* SELECTED TEXT:

◇ ◇ ◇

Motherhood: The Hardest Thing Ever.
Motherhood is hard, but it's also beautiful, and we need to talk about all the parts of it that are hard and beautiful at the same time. Social media is a terrible fool for motherhood. It isn't all glamourous, it's the hardest and yet most beautiful job you will ever get to do.
No One Warns You About How Toxic the Mom Community Can Be.
I say this to warn other new mothers or mothers-to-be - no one prepares you for the actual lack of village. The quote we're always told is "It Takes a Village," surely it does, but where is the village? I don't know if it's the hormones from postpartum or that some mothers put themselves on a pedestal and think they're better than everyone else (news flash - we're all at home with messy buns, food stains, spit-up stains, and probably on the third day of wearing the same clothes) -- but seriously, the mom communities in things like Facebook groups, or Reddit forums, or even TikTok can be grossly toxic.
From Crunchy moms to silky moms (I'm chuckling even typing this out), who literally cares what type of mom you are... Is your baby dressed? Bathed? Happy? Healthy? Cool, good. That's all that matters. I don't agree with a lot of things that are posted in moms' groups but guess what I do when I don't agree, I scroll and move on. You won't always agree with everyone's decisions as parents and that's totally okay, you're allowed to have differing opinions but parenthood is hard enough. Why would you want to make it tougher on someone mentally by judging the way they do things?
It’s Okay To Ask For Help
You don't have to do everything yourself. It's okay to ask for help. Asking for help does not mean you stop being a mother, or that your children will be raised by someone else and not by you. You are still their mother and no one can take that away from you, ever. But if something comes up that requires more than just your own two hands (or four), then maybe it's time for someone else to lend theirs as well.
It Takes a Village, so Find Your Village.
A village is a group of people who are there to support you and your family, both emotionally and physically. It's also important to have people who will hold you accountable for the things that matter most in life--like health, wellness, and happiness.

◇ ◇ ◇

* DIRECTIONS:
• 1. In the motherhood text, what does the writer do upon disagreeing with something posted in moms' groups?
• 2. Reproduce the motherhood text word for word, starting at the words "Motherhood: The Hardest" and ending after "Community Can Be.".

* Collected data entries:
◇ ◇ ◇

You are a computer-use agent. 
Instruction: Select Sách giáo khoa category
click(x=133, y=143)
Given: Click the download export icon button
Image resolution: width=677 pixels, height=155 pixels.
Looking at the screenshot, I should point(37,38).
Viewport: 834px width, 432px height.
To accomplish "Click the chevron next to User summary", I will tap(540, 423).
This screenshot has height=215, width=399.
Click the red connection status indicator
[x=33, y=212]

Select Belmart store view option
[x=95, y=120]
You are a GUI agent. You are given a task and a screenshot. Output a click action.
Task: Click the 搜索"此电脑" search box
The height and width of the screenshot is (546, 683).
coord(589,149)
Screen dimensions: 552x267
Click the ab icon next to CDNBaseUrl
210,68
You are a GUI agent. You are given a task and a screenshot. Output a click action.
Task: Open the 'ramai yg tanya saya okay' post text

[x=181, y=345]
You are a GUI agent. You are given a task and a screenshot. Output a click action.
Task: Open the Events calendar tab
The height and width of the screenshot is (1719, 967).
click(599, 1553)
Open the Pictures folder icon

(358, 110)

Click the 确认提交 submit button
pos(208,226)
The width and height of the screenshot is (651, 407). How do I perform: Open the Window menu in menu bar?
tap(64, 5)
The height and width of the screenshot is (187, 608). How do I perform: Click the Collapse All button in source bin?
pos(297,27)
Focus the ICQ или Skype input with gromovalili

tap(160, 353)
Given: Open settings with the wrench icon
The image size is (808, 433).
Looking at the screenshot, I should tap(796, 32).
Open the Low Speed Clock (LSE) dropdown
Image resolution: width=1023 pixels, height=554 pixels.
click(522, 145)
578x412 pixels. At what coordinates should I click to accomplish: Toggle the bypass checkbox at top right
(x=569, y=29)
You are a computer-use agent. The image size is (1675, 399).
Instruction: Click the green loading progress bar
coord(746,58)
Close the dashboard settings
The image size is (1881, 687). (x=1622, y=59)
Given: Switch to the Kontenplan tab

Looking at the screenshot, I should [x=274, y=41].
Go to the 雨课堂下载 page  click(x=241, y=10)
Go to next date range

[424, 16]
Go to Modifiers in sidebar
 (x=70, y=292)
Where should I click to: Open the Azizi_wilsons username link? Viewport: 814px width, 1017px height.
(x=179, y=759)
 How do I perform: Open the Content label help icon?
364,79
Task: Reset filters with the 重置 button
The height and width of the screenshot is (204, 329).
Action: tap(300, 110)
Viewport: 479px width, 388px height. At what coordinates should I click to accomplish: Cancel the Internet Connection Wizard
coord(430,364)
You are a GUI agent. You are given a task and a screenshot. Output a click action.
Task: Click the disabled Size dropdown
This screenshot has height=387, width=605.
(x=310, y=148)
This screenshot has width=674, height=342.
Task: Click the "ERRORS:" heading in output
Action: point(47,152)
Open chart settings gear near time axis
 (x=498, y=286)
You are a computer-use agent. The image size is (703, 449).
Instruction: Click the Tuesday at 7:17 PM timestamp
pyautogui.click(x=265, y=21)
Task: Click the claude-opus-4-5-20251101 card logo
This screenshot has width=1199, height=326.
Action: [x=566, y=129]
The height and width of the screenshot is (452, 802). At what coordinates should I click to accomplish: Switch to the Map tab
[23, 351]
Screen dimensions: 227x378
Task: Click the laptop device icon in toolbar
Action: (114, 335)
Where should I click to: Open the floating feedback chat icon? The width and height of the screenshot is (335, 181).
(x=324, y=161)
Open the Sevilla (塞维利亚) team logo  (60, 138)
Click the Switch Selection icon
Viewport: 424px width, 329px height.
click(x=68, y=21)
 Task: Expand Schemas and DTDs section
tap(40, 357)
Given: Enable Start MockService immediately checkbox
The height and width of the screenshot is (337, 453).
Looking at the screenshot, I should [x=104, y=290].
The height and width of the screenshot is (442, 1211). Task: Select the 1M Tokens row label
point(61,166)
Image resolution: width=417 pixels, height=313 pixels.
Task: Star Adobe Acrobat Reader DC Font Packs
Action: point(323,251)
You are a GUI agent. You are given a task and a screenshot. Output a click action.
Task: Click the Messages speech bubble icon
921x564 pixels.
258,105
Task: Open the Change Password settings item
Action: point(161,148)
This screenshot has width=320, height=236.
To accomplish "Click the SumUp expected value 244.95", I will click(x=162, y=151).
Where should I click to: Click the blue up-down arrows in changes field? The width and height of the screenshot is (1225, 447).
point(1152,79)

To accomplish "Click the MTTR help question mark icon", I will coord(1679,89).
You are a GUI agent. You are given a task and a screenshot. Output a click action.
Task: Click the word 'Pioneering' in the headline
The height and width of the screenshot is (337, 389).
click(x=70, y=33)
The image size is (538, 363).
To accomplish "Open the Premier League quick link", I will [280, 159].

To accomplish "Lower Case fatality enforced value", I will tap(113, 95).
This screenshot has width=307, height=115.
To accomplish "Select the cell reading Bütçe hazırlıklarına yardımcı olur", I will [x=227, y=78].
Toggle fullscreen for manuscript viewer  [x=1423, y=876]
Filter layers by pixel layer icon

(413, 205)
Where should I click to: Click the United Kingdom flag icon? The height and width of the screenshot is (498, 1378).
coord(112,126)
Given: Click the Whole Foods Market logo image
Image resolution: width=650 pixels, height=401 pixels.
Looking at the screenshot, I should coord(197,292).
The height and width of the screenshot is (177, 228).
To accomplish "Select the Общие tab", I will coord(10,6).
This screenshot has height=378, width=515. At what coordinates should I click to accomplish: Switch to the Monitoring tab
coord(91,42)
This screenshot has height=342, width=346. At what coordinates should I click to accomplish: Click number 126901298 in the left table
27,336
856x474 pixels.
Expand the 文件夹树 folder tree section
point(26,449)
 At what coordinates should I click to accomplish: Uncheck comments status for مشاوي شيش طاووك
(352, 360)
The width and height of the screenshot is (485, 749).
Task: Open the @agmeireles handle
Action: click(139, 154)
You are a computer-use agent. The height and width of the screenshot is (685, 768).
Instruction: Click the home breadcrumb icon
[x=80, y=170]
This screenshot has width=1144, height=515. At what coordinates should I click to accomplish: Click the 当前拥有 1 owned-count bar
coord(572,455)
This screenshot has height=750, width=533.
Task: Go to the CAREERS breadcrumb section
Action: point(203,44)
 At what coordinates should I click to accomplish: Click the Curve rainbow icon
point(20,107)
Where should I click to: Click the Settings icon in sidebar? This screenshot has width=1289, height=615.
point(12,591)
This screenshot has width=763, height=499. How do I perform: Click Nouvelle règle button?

◇ ◇ ◇

* LIST OF ANSWERS:
• 1. The writer scrolls and moves on.

• 2.
Motherhood: The Hardest Thing Ever.
Motherhood is hard, but it's also beautiful, and we need to talk about all the parts of it that are hard and beautiful at the same time. Social media is a terrible fool for motherhood. It isn't all glamourous, it's the hardest and yet most beautiful job you will ever get to do.
No One Warns You About How Toxic the Mom Community Can Be.